World Lit.. Who Cares?

                   For starters I'd like to say that I didn't think this class would be meaningful or even interesting. I was only taking the class due to it being apart of my degree plan. I assummed that it would be boring, and I'd spend alot of time doodling on my paper. Even before school started I was asking myself, "What does this class have to do with being a Nurse Practitioner?" "Am I going to use this on a patient?" "Honestly who cares about World Lit?" I just couldn't understand why a nursing major needed this class.
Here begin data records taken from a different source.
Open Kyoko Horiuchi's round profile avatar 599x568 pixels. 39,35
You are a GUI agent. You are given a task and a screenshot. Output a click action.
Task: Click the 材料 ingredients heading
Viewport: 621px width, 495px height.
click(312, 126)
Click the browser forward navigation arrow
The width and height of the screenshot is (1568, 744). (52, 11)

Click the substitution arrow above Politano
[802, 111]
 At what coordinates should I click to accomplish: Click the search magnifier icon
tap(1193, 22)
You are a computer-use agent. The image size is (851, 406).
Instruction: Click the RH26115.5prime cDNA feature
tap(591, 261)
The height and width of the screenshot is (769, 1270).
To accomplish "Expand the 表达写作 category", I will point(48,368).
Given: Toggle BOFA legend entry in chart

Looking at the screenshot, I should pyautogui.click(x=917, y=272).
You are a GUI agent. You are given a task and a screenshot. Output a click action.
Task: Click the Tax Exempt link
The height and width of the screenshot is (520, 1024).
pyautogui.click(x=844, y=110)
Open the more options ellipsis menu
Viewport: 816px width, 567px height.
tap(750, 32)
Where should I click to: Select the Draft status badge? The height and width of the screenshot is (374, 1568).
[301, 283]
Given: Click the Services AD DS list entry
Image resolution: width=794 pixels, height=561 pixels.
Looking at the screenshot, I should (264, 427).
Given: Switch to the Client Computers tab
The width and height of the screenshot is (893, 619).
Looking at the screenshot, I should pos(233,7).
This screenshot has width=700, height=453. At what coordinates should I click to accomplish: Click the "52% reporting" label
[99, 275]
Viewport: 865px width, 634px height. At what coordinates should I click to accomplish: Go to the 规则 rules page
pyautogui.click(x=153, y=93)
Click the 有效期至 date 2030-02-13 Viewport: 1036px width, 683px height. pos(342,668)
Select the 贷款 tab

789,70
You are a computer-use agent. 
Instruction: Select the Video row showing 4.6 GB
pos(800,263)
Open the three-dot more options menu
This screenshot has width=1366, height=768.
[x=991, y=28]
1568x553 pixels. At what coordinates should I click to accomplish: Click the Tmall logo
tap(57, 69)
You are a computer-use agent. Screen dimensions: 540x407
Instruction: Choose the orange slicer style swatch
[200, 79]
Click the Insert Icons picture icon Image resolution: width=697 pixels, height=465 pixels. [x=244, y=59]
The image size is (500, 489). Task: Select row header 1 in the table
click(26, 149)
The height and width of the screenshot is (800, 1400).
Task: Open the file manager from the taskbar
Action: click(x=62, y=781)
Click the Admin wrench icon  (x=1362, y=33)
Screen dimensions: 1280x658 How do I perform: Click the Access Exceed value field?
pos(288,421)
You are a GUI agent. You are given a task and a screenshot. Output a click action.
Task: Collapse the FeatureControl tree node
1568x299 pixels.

As I prepared for the first day of class I just knew it was going to be a bad day, especially since I had World Lit first thing in the morning!
               Now let me say that I was oh so wrong about this class. The minute the teacher walked in I could tell from her presence that I was in the class and that this was going to be an awesome year! The pipe cleaner exercise we did in class was very interesting to me. I felt as though I could relate to it in a way. Not only was that excercise an opener, but the two stories we read made me look at myself a little differenly. I'm part Geechie. For those of you who don't know what Geechie is, it's a host of different African descendants who reside from Flordia, Georgia, and South Carolina. My family is from the Charleston, South Carolina. As a young child I was always picked on for how fast I talked and how thick my accent was, the way my ear lopes stick out, how big my hands are, and a host of other things. We speak with a thick, heavy accent, which is rather fast and hard to understand. I've grown out of mine but when I'm upset it seems to come out!
             As I read, Achebe: Chike's School Days, I was a little upset. The story made we reflect on all the sterotypes and how I was picked on as a child. It was hard growning up In little Marianna, Arkansas, where no one understood what you were saying, or they picked on you cause you had big feet and ran rather fast to be a tweleve year old. I was known as, "the ugly weird big foot Indian." Not only that, but they didn't expect me to succeed. So I had to show them. My fifth grade year of school I was accepted in to the gifted and talented program, I won many AKA pageants, I placed first place in a few science fairs, and I started for every volleyball and basketball game I played in. My my my, look at how the tables have turned!
            I said all of that to say that we shouldn't judge a book by its cover. I assumed the class would be horrible and I wouldn't learn anything. The first day of class made me realize that this class is exactly what I need. Even though Achebe, Allende and I are in different time periods, we all have expericed something that has made us stronger. Who cares about World Lit, I do. This class is going to enlighten me on a lot of different things from the pass that could possibly be helpful for me later in life.

1 comment:

  1. What a thoughtful, provocative post. I think you exemplify the very reason world literature is important to study--it makes us feel human and understand our human condition.